» Data for the task:
****************************************
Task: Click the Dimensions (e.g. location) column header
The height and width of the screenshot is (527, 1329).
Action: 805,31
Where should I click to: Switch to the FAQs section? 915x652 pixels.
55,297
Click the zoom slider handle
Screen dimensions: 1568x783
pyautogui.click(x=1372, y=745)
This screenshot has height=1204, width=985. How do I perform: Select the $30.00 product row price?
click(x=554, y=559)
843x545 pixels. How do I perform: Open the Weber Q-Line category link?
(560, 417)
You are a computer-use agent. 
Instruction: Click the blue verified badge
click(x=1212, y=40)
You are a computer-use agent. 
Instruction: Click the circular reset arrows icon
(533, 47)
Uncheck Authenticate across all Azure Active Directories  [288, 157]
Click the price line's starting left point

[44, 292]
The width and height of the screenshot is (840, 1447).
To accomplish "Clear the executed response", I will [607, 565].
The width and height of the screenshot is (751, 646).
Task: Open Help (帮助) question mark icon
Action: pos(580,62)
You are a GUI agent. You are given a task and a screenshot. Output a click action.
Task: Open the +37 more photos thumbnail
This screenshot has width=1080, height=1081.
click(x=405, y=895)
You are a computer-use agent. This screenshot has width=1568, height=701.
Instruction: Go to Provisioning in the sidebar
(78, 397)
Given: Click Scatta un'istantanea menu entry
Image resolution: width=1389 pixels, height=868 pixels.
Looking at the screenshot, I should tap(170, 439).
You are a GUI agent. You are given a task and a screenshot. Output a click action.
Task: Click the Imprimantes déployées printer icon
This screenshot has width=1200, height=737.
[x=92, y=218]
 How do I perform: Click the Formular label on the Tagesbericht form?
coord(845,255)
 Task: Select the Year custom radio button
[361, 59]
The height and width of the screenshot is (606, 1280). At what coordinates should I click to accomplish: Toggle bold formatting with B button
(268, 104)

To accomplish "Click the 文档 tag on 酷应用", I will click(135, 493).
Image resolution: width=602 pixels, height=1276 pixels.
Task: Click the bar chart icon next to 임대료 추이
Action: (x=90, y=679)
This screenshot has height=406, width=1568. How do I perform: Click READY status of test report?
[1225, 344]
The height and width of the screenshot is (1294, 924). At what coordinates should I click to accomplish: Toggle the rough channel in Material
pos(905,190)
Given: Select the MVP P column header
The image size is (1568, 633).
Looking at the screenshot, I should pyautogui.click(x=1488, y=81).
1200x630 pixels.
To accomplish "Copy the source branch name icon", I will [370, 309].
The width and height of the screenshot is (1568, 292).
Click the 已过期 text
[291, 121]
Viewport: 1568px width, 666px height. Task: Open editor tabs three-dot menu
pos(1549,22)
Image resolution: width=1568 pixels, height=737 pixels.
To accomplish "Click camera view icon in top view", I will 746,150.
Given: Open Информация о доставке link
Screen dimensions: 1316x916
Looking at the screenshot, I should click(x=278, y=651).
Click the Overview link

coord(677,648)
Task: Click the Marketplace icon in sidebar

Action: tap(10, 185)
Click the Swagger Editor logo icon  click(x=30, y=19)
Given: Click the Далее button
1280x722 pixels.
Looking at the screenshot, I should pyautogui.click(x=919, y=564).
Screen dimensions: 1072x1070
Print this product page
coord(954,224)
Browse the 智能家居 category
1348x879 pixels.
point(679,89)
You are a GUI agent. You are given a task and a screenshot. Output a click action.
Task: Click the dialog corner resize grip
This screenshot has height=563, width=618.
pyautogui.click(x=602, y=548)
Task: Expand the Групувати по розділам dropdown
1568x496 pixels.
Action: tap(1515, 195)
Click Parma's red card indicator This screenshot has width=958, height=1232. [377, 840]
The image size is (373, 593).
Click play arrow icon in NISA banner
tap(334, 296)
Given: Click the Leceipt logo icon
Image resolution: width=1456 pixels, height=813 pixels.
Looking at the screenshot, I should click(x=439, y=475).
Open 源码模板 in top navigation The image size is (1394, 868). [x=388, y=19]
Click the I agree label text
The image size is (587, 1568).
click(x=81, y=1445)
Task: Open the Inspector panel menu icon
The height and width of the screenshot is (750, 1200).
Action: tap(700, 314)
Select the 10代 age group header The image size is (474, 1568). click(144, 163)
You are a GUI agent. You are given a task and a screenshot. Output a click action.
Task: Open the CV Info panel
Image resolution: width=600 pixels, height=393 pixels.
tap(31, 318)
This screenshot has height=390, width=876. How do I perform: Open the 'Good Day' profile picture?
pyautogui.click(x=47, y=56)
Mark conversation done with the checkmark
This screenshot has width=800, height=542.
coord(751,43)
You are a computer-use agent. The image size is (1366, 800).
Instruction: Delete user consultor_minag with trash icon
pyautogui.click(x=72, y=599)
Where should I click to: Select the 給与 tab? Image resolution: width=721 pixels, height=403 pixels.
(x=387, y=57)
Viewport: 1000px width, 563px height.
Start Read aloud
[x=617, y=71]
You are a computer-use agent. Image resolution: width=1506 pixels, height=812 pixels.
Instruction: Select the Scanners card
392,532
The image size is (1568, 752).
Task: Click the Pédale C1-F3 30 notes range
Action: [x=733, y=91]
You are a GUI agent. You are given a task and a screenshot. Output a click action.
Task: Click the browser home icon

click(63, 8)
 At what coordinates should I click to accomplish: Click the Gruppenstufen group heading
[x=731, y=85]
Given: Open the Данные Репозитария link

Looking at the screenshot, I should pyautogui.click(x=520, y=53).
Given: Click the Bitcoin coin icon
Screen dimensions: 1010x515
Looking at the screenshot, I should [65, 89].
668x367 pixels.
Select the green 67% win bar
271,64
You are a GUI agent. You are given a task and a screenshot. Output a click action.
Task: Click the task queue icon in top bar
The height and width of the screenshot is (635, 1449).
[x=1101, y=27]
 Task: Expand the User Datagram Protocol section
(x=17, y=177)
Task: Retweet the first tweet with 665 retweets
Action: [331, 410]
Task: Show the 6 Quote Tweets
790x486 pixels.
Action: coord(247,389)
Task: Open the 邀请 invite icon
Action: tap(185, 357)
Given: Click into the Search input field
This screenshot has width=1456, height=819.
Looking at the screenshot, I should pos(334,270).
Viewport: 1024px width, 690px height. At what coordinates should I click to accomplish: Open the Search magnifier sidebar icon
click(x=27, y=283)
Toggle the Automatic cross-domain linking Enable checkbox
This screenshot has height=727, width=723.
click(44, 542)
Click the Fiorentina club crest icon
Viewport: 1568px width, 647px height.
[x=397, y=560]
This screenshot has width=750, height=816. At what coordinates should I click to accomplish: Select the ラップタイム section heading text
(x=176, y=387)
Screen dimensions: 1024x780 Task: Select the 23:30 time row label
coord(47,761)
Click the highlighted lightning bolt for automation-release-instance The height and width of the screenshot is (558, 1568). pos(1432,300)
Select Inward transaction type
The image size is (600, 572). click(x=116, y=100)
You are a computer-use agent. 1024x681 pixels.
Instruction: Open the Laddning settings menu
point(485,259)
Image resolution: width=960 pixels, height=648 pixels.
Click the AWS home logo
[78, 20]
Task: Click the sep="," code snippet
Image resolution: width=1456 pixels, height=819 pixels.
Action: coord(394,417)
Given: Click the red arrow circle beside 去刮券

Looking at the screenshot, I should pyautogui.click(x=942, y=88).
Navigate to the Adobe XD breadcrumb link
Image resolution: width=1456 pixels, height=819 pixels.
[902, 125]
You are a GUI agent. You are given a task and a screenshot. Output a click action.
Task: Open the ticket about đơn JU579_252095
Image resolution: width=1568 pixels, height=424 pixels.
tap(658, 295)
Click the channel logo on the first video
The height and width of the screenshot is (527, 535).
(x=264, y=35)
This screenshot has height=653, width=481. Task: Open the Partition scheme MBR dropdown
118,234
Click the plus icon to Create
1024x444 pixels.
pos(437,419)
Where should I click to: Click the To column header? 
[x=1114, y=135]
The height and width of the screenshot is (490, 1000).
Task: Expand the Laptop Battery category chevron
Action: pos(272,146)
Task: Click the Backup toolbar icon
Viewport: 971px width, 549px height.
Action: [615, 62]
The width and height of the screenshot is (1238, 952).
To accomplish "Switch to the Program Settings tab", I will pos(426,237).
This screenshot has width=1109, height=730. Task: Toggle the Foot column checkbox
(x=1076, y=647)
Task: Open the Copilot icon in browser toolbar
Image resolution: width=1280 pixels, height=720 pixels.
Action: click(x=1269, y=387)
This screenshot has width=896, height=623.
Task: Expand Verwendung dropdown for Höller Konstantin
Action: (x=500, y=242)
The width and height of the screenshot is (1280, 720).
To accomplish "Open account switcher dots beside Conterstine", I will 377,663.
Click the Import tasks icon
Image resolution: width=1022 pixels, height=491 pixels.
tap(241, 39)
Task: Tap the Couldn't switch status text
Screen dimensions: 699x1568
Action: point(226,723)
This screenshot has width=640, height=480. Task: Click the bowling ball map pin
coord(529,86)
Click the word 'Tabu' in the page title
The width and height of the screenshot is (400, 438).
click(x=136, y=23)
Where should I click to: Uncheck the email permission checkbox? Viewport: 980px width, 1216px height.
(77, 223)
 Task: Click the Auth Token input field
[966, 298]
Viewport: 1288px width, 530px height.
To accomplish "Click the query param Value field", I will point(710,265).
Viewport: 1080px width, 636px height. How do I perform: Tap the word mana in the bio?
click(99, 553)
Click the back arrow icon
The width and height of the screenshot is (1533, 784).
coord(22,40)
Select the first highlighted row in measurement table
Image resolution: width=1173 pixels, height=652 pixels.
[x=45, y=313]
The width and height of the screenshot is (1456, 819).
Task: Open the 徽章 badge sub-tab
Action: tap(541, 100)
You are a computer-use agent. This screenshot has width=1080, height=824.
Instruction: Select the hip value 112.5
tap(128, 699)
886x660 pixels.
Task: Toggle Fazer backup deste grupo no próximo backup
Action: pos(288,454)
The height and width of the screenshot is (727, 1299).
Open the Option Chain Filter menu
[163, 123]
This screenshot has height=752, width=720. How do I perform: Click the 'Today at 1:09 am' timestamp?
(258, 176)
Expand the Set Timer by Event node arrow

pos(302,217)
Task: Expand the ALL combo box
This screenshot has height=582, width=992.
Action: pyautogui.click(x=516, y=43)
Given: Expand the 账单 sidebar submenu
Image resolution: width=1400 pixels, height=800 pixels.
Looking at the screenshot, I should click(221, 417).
****************************************
» Given request:
Starting with the line with "Given: Click the Далее button" and going on through the line with "coord(751,43)", write out the data again, replacing "Inspector panel" with "Layers panel" and leaving everything else unchanged.

» Written answer:
Given: Click the Далее button
1280x722 pixels.
Looking at the screenshot, I should pyautogui.click(x=919, y=564).
Screen dimensions: 1072x1070
Print this product page
coord(954,224)
Browse the 智能家居 category
1348x879 pixels.
point(679,89)
You are a GUI agent. You are given a task and a screenshot. Output a click action.
Task: Click the dialog corner resize grip
This screenshot has height=563, width=618.
pyautogui.click(x=602, y=548)
Task: Expand the Групувати по розділам dropdown
1568x496 pixels.
Action: tap(1515, 195)
Click Parma's red card indicator This screenshot has width=958, height=1232. [377, 840]
The image size is (373, 593).
Click play arrow icon in NISA banner
tap(334, 296)
Given: Click the Leceipt logo icon
Image resolution: width=1456 pixels, height=813 pixels.
Looking at the screenshot, I should click(x=439, y=475).
Open 源码模板 in top navigation The image size is (1394, 868). [x=388, y=19]
Click the I agree label text
The image size is (587, 1568).
click(x=81, y=1445)
Task: Open the Layers panel menu icon
The height and width of the screenshot is (750, 1200).
Action: tap(700, 314)
Select the 10代 age group header The image size is (474, 1568). click(144, 163)
You are a GUI agent. You are given a task and a screenshot. Output a click action.
Task: Open the CV Info panel
Image resolution: width=600 pixels, height=393 pixels.
tap(31, 318)
This screenshot has height=390, width=876. How do I perform: Open the 'Good Day' profile picture?
pyautogui.click(x=47, y=56)
Mark conversation done with the checkmark
This screenshot has width=800, height=542.
coord(751,43)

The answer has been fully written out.